* [FRAGMENT TEKSTU]:
::::::::::

Otrzeźwienie UE? "Musimy zmniejszyć zależność od rosyjskiej ropy i gazu"

UE musi tak szybko jak to tylko możliwe zmniejszyć zależność od rosyjskiej ropy i gazu, płacimy bardzo wysokie rachunki na konto Putina, zaś te pieniądze są wykorzystywane następnie do finansowania agresji zbrojnej - powiedział w poniedziałek w Brukseli szef unijnej dyplomacji Josep Borrell.
Tankowanie Otrzeźwienie UE?
Tankowanie / Pixabay

Borrell podkreślił, że na Ukrainie trwa wojna i "wojna nie będzie czekać na procedury demokratyczne".

"Jedną z rzeczy, którą UE musi zrobić jest tak szybko jak to tylko możliwe zmniejszenie naszej zależności od rosyjskiej ropy i gazu. Płacimy bardzo wysokie rachunki na konto Putina, zaś te pieniądze są wykorzystywane następnie do finansowania agresji zbrojnej" - mówił Borrell.

Zastrzegł przy tym, że ograniczenie zależności energetycznej od Rosji spowoduje turbulencje na rynkach energetyki i doprowadzi do wzrostu cen, które zapłacą konsumenci. "Jesteśmy w sytuacji, w której nasze działania i reakcja przeciwko Rosji będą miały konsekwencje gospodarcze. Musimy być na to przygotowani. (...) Nie wierzcie w to, że damy radę zrobić to, co trzeba będzie zrobić bez ponoszenia konsekwencji" - dodał.

Borrell wyraził przekonanie, że zwykli Rosjanie nie chcą wojny na Ukrainie. "To jest wojna, którą wszczął Putin, reżim Putina z kliką oligarchów, którzy go wspierają" - zaznaczył.

Szef unijnej dyplomacji poinformował również w poniedziałek, że Rosja zamierza rozmieścić broń jądrową na Białorusi. "To bardzo niebezpieczny ruch" - zaznaczył.

::::::::::

* [PREZENTOWANE DANE]:

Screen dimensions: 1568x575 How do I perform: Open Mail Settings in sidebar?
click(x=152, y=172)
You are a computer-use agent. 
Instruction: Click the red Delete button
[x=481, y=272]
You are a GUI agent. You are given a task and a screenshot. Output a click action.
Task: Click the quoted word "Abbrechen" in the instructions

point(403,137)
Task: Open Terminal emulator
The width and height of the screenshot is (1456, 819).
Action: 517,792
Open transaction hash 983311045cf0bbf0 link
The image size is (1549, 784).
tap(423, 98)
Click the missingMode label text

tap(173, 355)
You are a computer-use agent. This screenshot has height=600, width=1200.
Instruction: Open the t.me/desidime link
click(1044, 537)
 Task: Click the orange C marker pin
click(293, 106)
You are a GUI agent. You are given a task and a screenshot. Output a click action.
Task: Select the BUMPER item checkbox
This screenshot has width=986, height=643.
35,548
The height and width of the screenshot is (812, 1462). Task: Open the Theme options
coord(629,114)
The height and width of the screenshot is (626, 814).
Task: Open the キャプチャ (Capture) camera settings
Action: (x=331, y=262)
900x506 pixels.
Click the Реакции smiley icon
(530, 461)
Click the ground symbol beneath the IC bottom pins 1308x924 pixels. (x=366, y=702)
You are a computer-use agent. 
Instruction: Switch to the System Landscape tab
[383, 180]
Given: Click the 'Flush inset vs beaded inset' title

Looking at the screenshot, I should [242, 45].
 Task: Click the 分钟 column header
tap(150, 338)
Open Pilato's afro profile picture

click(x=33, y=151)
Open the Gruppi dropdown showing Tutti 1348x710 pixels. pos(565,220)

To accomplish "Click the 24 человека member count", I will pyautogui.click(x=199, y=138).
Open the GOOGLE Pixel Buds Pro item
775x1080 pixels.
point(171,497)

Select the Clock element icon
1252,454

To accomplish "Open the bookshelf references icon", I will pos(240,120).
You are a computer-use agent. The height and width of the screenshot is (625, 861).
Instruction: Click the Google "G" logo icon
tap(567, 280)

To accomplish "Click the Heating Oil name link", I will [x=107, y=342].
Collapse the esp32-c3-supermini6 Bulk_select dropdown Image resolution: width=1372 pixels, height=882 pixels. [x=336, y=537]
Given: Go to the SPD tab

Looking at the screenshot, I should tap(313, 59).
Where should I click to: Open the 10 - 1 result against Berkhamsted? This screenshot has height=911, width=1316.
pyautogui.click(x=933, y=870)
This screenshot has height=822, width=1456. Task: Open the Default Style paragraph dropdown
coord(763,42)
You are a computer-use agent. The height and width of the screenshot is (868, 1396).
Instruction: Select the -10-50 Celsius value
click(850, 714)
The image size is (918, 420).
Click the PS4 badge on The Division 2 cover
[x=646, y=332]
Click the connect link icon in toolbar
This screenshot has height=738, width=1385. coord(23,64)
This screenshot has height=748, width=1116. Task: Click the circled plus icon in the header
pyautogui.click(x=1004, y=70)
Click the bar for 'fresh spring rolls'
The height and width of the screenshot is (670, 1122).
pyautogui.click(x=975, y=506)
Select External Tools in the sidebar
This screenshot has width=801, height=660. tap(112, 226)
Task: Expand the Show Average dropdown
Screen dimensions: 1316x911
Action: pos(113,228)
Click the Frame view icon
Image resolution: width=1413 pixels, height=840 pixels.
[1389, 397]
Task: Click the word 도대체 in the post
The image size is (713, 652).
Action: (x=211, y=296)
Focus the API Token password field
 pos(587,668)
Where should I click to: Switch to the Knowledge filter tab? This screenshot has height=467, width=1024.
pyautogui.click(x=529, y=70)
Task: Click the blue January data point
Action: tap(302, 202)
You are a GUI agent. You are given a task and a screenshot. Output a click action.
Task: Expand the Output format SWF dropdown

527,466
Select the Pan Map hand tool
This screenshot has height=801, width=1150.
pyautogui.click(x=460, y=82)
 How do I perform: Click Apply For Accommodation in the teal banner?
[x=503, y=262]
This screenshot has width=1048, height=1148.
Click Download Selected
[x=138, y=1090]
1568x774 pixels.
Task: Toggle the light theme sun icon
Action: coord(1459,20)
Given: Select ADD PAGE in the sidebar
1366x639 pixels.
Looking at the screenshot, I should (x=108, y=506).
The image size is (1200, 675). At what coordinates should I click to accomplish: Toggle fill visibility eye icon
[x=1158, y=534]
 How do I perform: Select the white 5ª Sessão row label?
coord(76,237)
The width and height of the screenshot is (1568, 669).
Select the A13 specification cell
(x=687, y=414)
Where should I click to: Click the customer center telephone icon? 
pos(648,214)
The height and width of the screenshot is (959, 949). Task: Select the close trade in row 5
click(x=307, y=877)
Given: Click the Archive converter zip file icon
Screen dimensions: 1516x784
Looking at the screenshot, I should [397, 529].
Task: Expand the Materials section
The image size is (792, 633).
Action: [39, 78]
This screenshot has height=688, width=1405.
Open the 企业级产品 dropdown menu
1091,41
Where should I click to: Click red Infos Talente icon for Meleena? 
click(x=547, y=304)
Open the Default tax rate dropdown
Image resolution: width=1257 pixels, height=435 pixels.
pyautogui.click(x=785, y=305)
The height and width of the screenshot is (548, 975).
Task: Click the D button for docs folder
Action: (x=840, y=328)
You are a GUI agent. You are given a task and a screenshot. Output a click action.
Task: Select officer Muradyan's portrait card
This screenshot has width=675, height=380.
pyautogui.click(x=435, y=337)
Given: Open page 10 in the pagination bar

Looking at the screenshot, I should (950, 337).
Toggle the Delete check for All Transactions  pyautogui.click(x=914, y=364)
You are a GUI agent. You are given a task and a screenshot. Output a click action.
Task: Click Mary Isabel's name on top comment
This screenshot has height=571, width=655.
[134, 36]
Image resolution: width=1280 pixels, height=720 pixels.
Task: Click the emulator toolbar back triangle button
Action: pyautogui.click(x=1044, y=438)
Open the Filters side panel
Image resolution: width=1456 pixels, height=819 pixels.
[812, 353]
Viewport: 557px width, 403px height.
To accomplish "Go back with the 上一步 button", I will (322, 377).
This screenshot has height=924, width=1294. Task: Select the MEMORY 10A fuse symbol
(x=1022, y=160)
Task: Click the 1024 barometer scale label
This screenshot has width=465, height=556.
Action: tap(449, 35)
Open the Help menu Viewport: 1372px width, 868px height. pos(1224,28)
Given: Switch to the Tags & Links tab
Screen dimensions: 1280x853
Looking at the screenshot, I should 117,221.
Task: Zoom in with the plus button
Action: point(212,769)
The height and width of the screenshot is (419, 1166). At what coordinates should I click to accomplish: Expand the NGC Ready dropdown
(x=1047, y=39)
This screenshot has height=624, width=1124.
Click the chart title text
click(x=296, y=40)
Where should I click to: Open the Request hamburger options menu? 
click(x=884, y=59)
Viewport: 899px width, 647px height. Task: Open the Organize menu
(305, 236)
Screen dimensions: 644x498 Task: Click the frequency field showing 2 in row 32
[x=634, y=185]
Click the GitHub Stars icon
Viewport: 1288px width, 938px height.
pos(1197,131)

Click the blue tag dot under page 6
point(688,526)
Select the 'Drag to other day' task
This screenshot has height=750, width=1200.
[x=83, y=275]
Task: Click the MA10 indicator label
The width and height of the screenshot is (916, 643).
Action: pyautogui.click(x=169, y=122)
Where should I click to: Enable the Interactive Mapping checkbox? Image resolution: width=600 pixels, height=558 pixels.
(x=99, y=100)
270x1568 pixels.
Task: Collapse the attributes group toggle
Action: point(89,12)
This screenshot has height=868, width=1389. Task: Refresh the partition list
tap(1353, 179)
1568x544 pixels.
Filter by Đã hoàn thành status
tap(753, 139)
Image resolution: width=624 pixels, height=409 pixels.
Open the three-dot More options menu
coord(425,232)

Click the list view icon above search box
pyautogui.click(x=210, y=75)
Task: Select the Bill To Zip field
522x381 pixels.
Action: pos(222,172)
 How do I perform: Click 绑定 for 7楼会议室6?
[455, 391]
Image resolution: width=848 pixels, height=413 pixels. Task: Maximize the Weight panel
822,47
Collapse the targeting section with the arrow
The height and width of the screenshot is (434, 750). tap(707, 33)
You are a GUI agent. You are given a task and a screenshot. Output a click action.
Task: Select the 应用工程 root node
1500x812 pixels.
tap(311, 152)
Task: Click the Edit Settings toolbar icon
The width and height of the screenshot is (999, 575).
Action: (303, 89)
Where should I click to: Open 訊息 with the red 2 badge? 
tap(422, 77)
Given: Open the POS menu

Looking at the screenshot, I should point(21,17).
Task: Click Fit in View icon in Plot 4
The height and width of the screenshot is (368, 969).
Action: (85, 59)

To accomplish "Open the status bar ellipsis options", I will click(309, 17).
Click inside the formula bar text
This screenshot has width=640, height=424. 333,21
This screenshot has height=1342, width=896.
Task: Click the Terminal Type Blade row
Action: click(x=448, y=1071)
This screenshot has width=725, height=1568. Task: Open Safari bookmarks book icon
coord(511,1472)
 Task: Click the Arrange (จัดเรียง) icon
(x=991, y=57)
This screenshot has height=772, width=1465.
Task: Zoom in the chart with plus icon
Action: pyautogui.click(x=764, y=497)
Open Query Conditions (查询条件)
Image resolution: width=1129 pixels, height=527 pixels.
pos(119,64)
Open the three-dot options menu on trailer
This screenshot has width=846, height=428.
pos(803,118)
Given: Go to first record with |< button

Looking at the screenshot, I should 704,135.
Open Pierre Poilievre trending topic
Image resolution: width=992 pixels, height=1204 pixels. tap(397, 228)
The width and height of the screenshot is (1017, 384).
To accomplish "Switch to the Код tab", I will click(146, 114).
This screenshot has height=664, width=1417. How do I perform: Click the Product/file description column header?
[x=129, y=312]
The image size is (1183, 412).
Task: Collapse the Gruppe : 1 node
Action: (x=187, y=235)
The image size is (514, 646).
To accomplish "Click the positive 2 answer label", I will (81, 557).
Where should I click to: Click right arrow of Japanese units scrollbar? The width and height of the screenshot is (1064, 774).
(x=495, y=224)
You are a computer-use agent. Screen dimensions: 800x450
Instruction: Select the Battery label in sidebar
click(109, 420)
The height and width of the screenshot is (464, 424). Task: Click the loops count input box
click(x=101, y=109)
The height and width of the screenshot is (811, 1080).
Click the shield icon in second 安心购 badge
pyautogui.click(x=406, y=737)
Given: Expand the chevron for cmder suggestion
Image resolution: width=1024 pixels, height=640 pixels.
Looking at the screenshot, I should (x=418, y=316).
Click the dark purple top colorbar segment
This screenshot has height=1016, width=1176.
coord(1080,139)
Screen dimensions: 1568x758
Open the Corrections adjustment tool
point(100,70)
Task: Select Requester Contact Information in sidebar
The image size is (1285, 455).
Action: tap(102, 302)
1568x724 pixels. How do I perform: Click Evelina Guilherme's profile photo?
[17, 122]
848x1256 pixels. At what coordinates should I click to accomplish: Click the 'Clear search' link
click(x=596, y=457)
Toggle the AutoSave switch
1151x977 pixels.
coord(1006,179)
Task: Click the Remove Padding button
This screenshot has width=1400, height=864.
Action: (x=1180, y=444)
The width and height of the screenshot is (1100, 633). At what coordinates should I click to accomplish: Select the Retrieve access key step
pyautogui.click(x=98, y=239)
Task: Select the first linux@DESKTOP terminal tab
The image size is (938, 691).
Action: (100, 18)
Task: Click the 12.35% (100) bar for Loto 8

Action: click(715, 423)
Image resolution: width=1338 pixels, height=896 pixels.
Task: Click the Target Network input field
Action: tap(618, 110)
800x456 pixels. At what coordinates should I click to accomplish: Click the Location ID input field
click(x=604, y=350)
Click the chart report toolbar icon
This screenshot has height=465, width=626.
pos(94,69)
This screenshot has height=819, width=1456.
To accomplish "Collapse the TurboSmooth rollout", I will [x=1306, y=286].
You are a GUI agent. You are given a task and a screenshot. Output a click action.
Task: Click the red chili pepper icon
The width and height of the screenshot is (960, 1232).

::::::::::

* [POLECENIA]:
1. Gdzie według tekstu o wypowiedzi Borrella Rosja zamierza rozmieścić broń jądrową?
2. Zwróć wszystko z tekstu o wypowiedzi Borrella, od „UE musi tak” w dół aż do „dyplomacji Josep Borrell.”.

* [ODPOWIEDZI DO ZADAŃ]:
1. Na Białorusi.

2.
UE musi tak szybko jak to tylko możliwe zmniejszyć zależność od rosyjskiej ropy i gazu, płacimy bardzo wysokie rachunki na konto Putina, zaś te pieniądze są wykorzystywane następnie do finansowania agresji zbrojnej - powiedział w poniedziałek w Brukseli szef unijnej dyplomacji Josep Borrell.